Hard underwriting is fast becoming a bone of contention in Hong Kong, as Chinese brokers vie for supremacy with global investment banks. The former say they have no choice. "It is the only way to make our name," says a banker at CCBI. "We can’t claim to be better than Goldman Sachs, but we can offer one thing that everyone is short of in a bad market – hard cash."
MacLeod notes: "From [our] perspective, this trend in global capital markets is what helps us grow our market share more quickly than a standalone investment bank."
There are, inevitably, bugs in the system. ICBCI’s rise from the ashes of ICEA wasn’t without incident. Bankers at the defunct brokerage, mostly underperforming, old-Hong-Kong hands used to knocking off early on a Friday, grumbled in the local press when handed early retirement. Some remained, with MacLeod handed the delicate job of balancing bruised egos.
Insiders point to deficiencies in areas such as research, communications and human resources, with too many senior administrative staff being forced to micro-manage multiple roles at once.
MacLeod refuses to accept the suggestion that the platform is still incomplete but she is gearing up for a new hiring spree this year. "We have a very aggressive growth plan," she says. "We will hire front-office staff in execution and origination that will support the fund business. And we will hire across the back office to ensure we build out the infrastructure that helps us manage our growth and mitigate risk."
Sales and execution is another area of concern. The sales team is overseen by a respected ICBC veteran, Ye Weidong, and Laurie Jiang, brought in from JPMorgan, but the talent pool is ankle-deep.

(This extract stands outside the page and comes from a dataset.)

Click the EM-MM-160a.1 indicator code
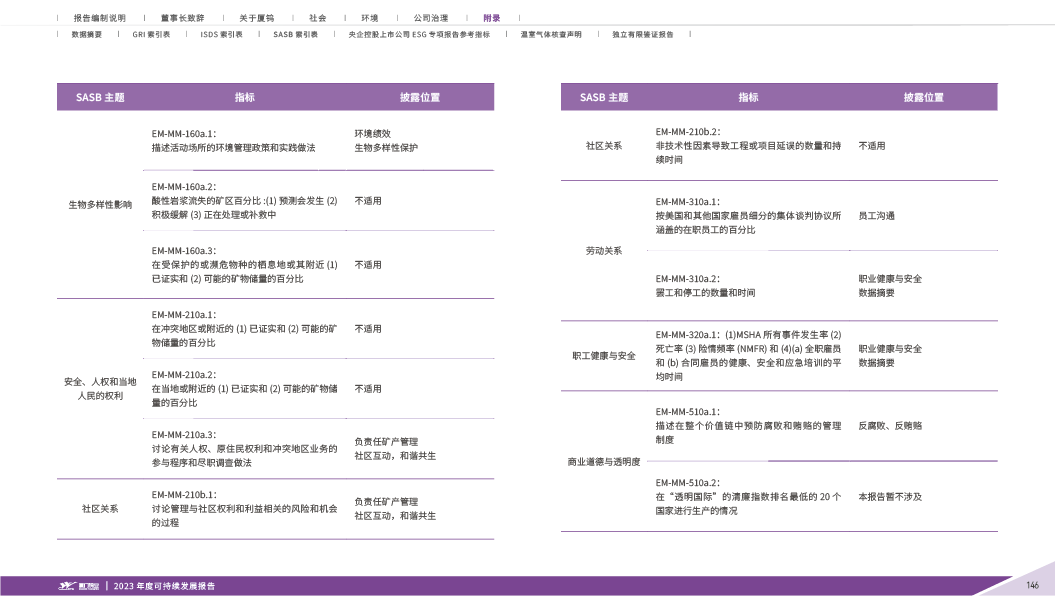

This matters. ICBCI’s reputation on the global investor circuit is virtually nonexistent. Shares in Citic Securities were trading at HK$13.36 on December 16, less than 10 Hong Kong cents above its offer price. Trony Solar’s shares were trading at just HK$1.25 the same day, down from their offer price of HK$4.50. Investors on both sides of the fence are starting to take notice: ICBCI and its compatriots cannot afford too many more dud IPOs on their books.
Over time, its culture will have to change. It will need to employ more non-Mandarin speakers, though there likely won’t be any shortage of takers. Intriguingly, while many Chinese bankers sniff at the mere thought of joining ICBCI or another Chinese-global I, western bankers are taken by the idea.
"What attributes do I really have here," asks one European banker. "I’m good at what I do but my job really isn’t very complicated. The future [in Hong Kong] is with the Chinese banks. I should learn Mandarin and join ICBCI or BOCI."
Many leading foreign banks in Hong Kong are also privately rattled at the rise of the Is. "ICBCI is like a kid at the moment, but kids learn fast," says the head of Asia investment banking at a leading US firm. "They are going to be challenging for top spots on IPOs here maybe within a year or two, you can bank on that. What do the foreign banks do then? It’s going to be really tough for all of us."
ICBCI, of course, has far to go globally, particularly when it comes to cracking the likes of Europe or the US.
However, it’s hard to doubt that MacLeod chose the right path in leaving Deutsche. Her new job is complex: constant meetings interspersed with the delicate process of managing one of the world’s most political investment banks.
Yet it seems to be working. At the group’s annual offsite in the eastern city of Hangzhou in November, presided over by ICBC vice-chairman Yang Kaisheng, MacLeod opened events with a keynote speech delivered in solid Putonghua, a language alien to her 12 months ago.
She refuses to get drawn into discussion of the daily intricacies of her role, admitting only, with a small smile, that it’s a "fascinating role and a great opportunity", for a bank that has "all the necessary ingredients to build substantial scale globally". And with that, she’s off, drawn back into a mysterious world of endless Chinese meetings.